◆ **Page**:
....

Je vous soumets aujourd'hui un avis politique : le président Barroso a invité les parlements nationaux à réagir au contenu des textes publiés par la Commission. La stratégie numérique est au programme du Conseil européen d'octobre prochain. La Commission européenne a bien identifié le numérique comme un gisement de croissance pour l'Union européenne : elle a recensé cent actions-clés, qui composent l'agenda numérique, et sont prioritairement destinées à approfondir le marché unique autour des usages du numérique. Mais notre continent ne doit pas avoir pour seule ambition de consommer des équipements asiatiques ou des contenus américains : nous devons devenir producteurs, créer de la richesse et de l'emploi. C'est la condition indispensable au maintien de la valeur ajoutée et des emplois sur notre continent : pour citer Mario Monti, « oui à la création d'un marché unique, mais qui ne soit pas un marché désarmé » !
Je regrette donc que l'agenda numérique de Mme Kroes n'exprime pas une vision stratégique de la place de l'Union européenne dans le cyberespace. Pour la vieille Europe, le numérique est un défi économique, car il bouleverse tous les modèles d'affaires connus des industries qui font la puissance européenne, un défi fiscal, puisque les géants d'internet exploitent la concurrence fiscale interne à l'Union européenne et mettent à profit la possibilité qu'offre le numérique de découpler le lieu d'établissement d'une société et le lieu de consommation de ses services, et un défi juridique, puisque les acteurs dominants des services en ligne - qui sont principalement américains - ne relèvent pas des juridictions européennes.
Je souhaite attirer l'attention de la Commission européenne sur les enjeux à long terme de la faible présence de l'Europe sur internet. La souveraineté de l'Europe sur les données qu'elle produit s'en trouve de plus en plus menacée - il s'agit pourtant de l'or noir du numérique - car le développement des services en nuage va les mettre entre les mains de fournisseurs de services américains ; le développement de l'internet des objets va multiplier les données et renforcer l'importance de leur maîtrise. La survie de l'identité européenne dans le monde numérique est en jeu : la création se fait de plus en plus sous forme numérique, et l'on y accède de plus en plus en ligne. La création d'un marché unique des contenus en ligne risque de profiter surtout aux opérateurs dominants de l'internet. La concentration qu'entraînent les effets de réseau est préoccupante pour la diversité culturelle. Le numérique n'est donc pas seulement un gisement de croissance : c'est aussi un enjeu de civilisation pour l'Union, qui doit prendre sa juste place dans l'univers numérique.

....

◆ **Données fournies**:
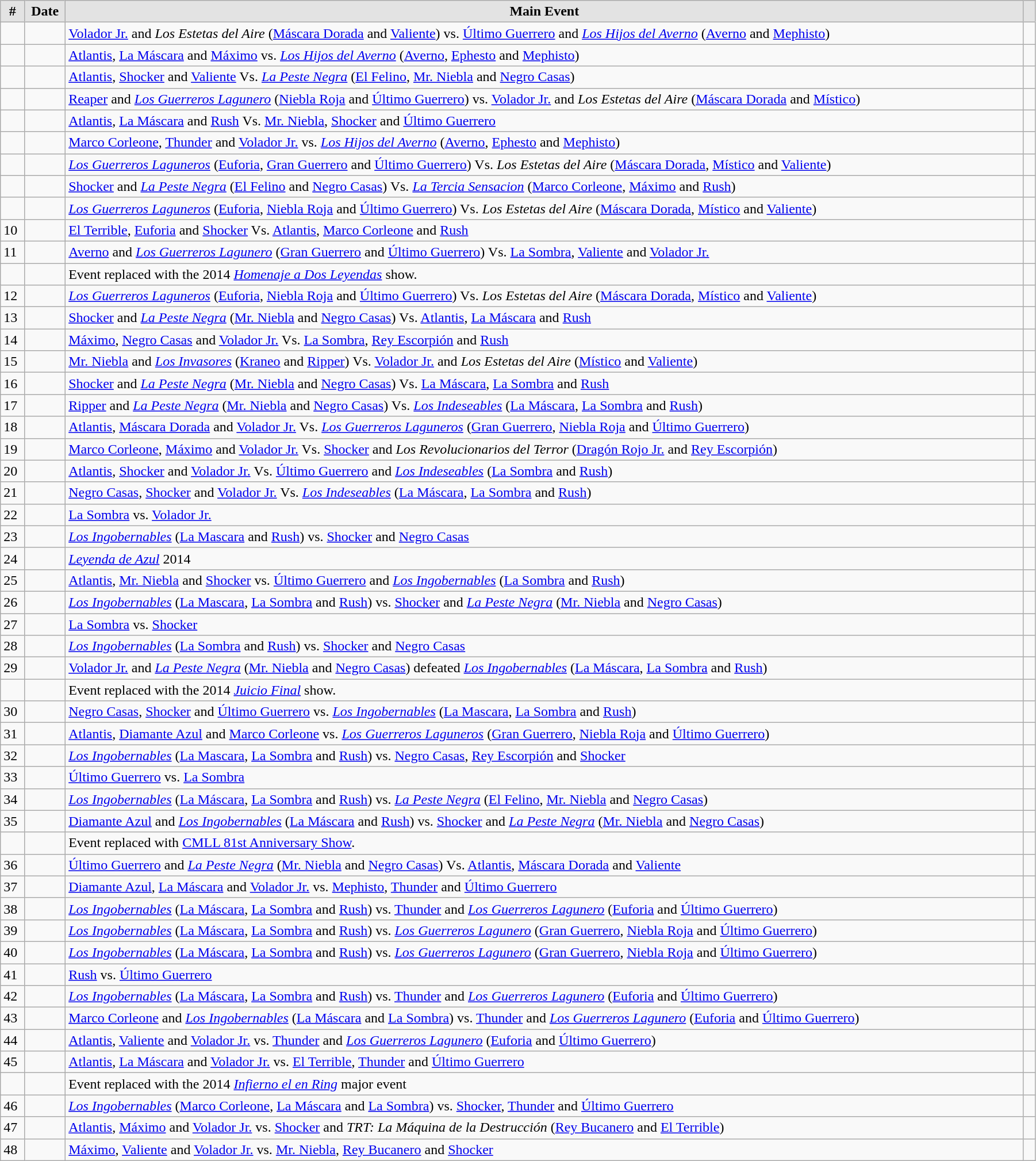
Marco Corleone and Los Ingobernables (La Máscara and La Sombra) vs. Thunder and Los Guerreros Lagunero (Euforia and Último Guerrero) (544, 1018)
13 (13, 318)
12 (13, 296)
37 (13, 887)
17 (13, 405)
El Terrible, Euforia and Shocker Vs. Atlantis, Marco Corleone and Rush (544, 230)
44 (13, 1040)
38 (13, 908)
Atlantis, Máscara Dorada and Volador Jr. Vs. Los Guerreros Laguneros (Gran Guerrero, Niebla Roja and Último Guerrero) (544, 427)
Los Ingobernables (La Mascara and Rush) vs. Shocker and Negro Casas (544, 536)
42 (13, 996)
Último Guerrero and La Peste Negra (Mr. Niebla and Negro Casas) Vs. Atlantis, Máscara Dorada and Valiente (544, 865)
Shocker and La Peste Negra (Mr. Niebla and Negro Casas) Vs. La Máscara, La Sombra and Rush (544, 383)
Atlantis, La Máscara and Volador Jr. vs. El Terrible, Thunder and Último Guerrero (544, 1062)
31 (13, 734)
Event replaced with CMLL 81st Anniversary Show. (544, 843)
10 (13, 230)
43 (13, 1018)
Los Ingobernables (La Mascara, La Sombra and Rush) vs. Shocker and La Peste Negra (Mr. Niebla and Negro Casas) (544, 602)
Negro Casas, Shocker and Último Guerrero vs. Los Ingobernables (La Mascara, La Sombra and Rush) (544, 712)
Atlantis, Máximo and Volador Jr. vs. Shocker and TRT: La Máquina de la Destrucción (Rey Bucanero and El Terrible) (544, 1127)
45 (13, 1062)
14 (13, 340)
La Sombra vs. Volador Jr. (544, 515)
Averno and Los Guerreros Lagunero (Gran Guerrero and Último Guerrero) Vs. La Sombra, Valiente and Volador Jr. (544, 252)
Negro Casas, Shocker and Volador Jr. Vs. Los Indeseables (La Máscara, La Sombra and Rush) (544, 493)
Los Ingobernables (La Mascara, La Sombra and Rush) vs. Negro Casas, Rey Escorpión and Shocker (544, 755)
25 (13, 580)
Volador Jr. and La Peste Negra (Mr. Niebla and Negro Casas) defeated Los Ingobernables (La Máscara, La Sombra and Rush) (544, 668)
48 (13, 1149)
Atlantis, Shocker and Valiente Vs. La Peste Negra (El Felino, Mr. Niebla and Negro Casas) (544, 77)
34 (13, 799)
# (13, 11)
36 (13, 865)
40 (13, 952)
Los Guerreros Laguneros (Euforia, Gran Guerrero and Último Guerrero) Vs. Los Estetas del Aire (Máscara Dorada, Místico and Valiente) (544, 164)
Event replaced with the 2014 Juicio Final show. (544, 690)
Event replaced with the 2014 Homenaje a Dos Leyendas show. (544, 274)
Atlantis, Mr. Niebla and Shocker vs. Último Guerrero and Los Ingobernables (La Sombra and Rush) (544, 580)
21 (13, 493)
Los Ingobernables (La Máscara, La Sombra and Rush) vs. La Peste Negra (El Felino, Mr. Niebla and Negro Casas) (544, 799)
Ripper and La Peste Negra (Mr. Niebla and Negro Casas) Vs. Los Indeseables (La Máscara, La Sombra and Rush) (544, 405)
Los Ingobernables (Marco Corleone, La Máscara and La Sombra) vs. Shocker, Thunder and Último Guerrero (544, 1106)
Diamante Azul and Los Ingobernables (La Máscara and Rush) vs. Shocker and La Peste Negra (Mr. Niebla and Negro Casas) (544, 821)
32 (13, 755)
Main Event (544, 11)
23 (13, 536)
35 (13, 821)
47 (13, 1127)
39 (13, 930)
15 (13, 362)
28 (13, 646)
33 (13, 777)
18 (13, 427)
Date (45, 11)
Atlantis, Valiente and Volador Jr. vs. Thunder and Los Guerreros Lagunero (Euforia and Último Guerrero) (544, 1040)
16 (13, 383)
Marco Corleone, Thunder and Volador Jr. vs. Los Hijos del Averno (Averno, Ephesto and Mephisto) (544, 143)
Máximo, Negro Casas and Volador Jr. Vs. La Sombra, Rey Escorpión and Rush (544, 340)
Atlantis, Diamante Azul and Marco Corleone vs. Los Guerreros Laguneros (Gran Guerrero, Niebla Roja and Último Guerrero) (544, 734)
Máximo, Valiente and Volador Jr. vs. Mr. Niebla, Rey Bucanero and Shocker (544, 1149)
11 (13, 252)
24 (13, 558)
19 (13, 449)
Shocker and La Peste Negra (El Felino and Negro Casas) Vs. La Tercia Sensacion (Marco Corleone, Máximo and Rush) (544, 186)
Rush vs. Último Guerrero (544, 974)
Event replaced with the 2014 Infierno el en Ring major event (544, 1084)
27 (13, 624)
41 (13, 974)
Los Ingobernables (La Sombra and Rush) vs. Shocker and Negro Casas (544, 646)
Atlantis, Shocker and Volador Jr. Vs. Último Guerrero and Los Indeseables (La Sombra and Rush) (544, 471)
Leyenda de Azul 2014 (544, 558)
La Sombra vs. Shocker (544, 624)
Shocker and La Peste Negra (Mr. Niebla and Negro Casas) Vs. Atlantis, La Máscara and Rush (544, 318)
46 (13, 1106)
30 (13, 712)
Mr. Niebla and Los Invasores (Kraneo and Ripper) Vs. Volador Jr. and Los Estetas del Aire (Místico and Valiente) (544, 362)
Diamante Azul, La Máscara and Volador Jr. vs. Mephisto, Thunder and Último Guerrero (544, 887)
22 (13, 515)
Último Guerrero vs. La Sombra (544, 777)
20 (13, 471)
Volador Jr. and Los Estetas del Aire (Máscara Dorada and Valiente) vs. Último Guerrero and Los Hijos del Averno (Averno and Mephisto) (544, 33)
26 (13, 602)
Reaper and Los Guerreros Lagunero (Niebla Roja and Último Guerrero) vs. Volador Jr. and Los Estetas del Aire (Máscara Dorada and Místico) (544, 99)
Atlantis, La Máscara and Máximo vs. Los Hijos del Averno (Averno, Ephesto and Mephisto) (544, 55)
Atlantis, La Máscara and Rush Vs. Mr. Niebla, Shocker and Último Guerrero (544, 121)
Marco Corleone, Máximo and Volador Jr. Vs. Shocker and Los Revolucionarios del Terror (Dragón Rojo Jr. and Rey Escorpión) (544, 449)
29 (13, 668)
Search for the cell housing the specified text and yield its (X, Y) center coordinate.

....

◆ **Tâches et exercices**:
a) Indiquez si chacune des affirmations suivantes concorde avec le texte sur la stratégie numérique, en répondant par oui ou par non et en citant les mots décisifs du texte. (i) La Commission européenne a recensé cent actions-clés. (ii) Les acteurs dominants des services en ligne relèvent des juridictions européennes. (iii) Le développement de l'internet des objets va réduire la quantité de données.
b) Restituez sans rien modifier le passage du texte sur la stratégie numérique qui va de « Je regrette donc » jusqu'à « des juridictions européennes. ».

◆ **Exercice corrigé**:
a)
(i) Oui : « elle a recensé cent actions-clés ».
(ii) Non : « ne relèvent pas des juridictions européennes ».
(iii) Non : « le développement de l'internet des objets va multiplier les données ».

b)
Je regrette donc que l'agenda numérique de Mme Kroes n'exprime pas une vision stratégique de la place de l'Union européenne dans le cyberespace. Pour la vieille Europe, le numérique est un défi économique, car il bouleverse tous les modèles d'affaires connus des industries qui font la puissance européenne, un défi fiscal, puisque les géants d'internet exploitent la concurrence fiscale interne à l'Union européenne et mettent à profit la possibilité qu'offre le numérique de découpler le lieu d'établissement d'une société et le lieu de consommation de ses services, et un défi juridique, puisque les acteurs dominants des services en ligne - qui sont principalement américains - ne relèvent pas des juridictions européennes.